Trois mois après le crash de l'avion Mirage 2000 D de la base aérienne de Nancy, les militaires ont définitivement quitté les lieux. Le site est de nouveau accessible à Mignovillard dans le Jura. 
Néanmoins, la mairie appelle les habitants à respecter les lieux en ne sortant pas des chemins balisés.

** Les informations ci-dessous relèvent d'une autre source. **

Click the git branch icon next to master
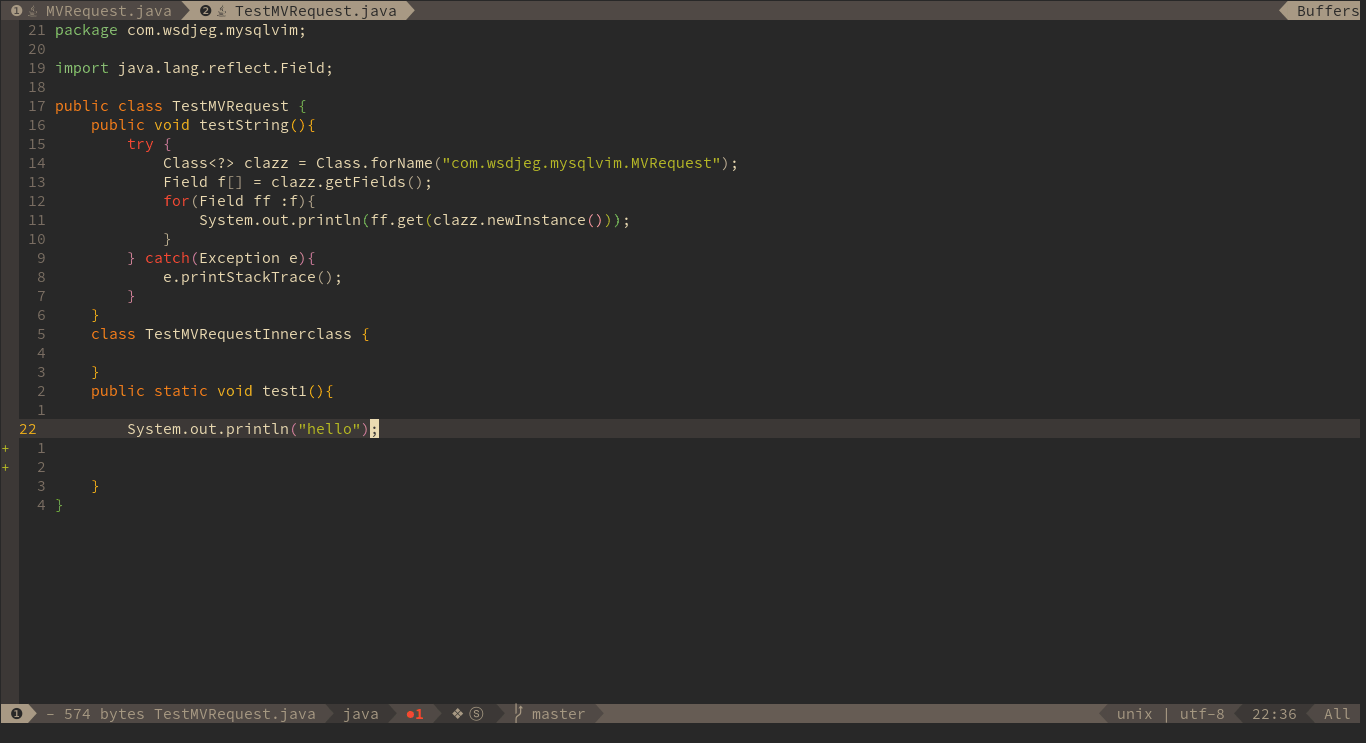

Après trois mois d'enquête et un long travail de dépollution de la zone, les nombreux militaires ne sont plus sur place. Les militaires avaient promis de rendre les terrains à la fonte des neiges. Ils ont rendu la zone mardi 9 avril. Le général de division aérienne Serge Cholley, général adjoint du territoire national (GATN) et le colonel Stéphane Spet, commandant la Base aérienne 116, commandant la Base de défense Epinal-Luxeuil, et délégué militaire départemental de la Haute-Saône se sont rendus sur place pour clore la présence militaire sur le site de l'accident. 

L'appareil s'était écrasé le 9 janvier à 10h30  dans une zone boisée tuant les deux pilotes à bord Audrey Michelon et Baptiste Chirié. L'avion volait aux instruments à basse altitude. La boîte noire de l'appareil a été retrouvée le 14 janvier. 

 
Depuis le jour du crash, la zone était terrain militaire et surveillée 24h sur 24.  Lundi 1er avril, une centaine de militaires de la BA 116 de Luxeuil-Saint-Sauveur étaient encore sur place pour effectuer un nettoyage approfondi du site.